NDP caucus members voted on Monday night to expel Luff after she announced she would not sit in the house until Notley addressed what Luff called a “culture of fear and intimidation.”
In a public statement, Luff said backbenchers are harnessed to a yoke of message control so domineering and pervasive, they can’t do their job representing the concerns of constituents.
Crossing those in power means being punished by losing committee assignments and opportunities to speak in the house, she said.
On Tuesday, Luff also said caucus members were given direction on sensitive topics.

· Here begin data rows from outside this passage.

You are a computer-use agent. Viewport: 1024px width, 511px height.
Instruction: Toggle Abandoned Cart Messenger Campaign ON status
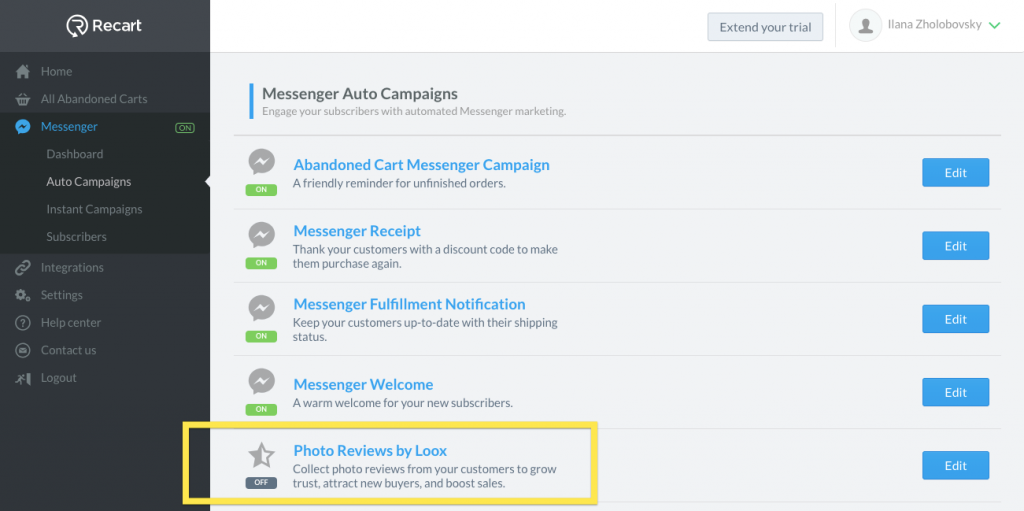coord(261,190)
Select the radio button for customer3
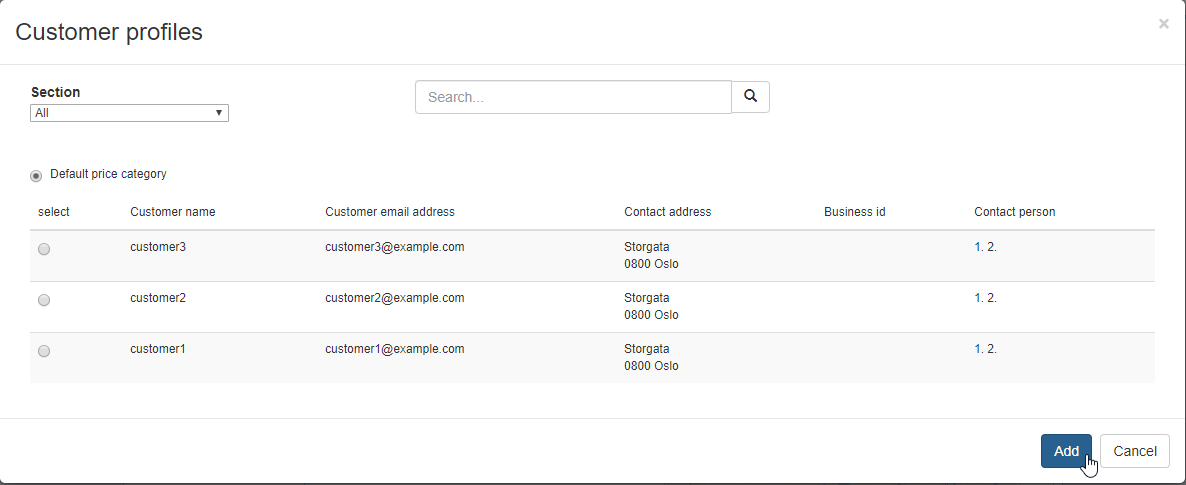This screenshot has width=1186, height=485. pyautogui.click(x=44, y=250)
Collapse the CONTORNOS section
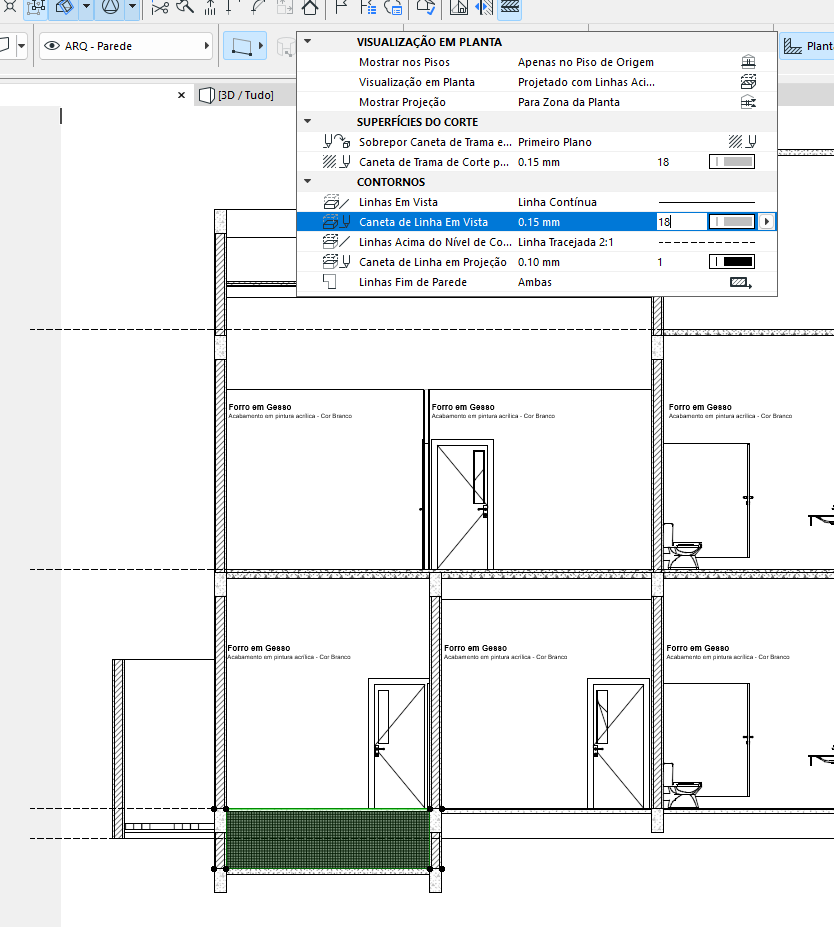 (308, 182)
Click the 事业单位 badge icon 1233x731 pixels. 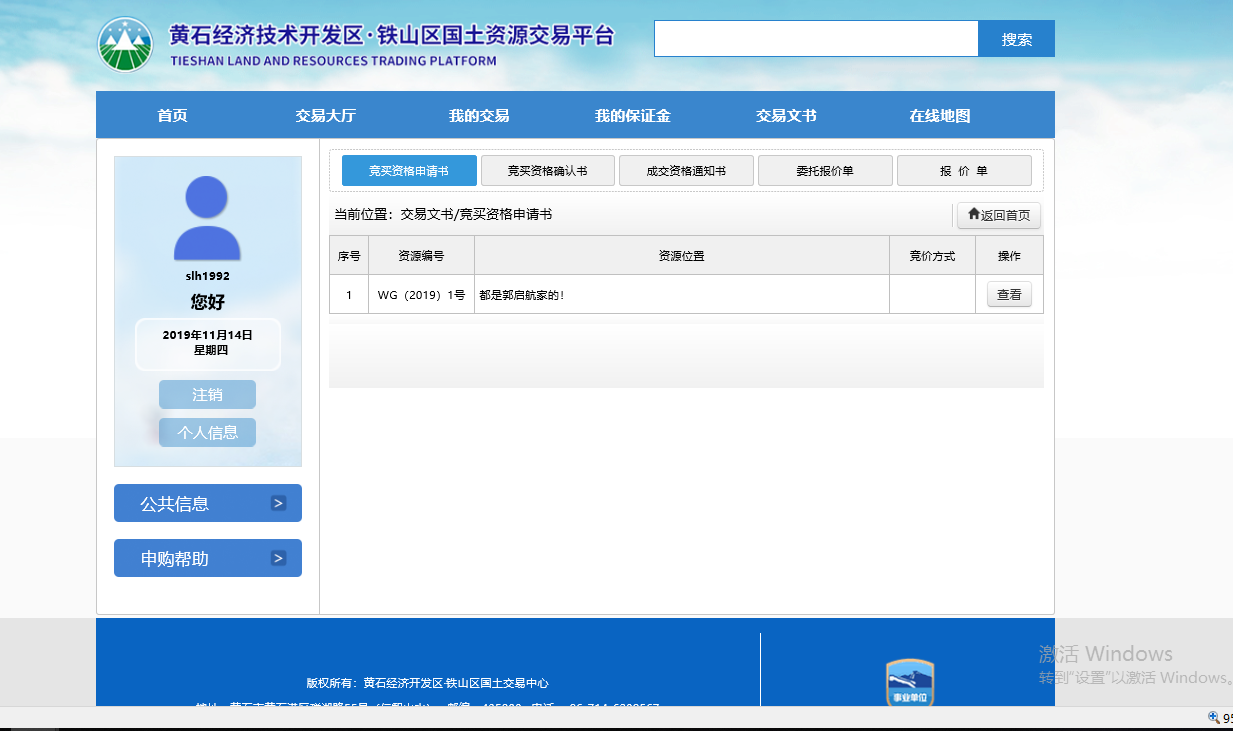pos(909,683)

“We were told that if we had any information on opposition members who had behaved inappropriately towards women that it was best not to go public with it, because our party wasn’t completely without fault on the matter,” she said without elaborating.
Deputy premier Sarah Hoffman said the NDP caucus stands with women, does not countenance harassment and is not hiding any allegations of impropriety.
Luff, a first-term member for Calgary East, could not be reached for an interview.
The government caucus issued a written statement on Monday that included the parting indignity of misspelling her first name as “Robin.”
“We had conversations about the allegations that she made,” Graham Sucha, a Calgary NDP backbencher, said Tuesday. “(We) recognized in a consensus that they were unfounded, and we didn’t like the path that she took to try to address this.
Luff said her expulsion validates her earlier accusations of a bullying culture under Notley.
“The greatest blow of all is to be told that my fellow NDP colleagues have voted me out, and they are all complicit, every one of them,” she said in a statement Tuesday.
Luff said she will not be joining another party and won’t run again in the spring election.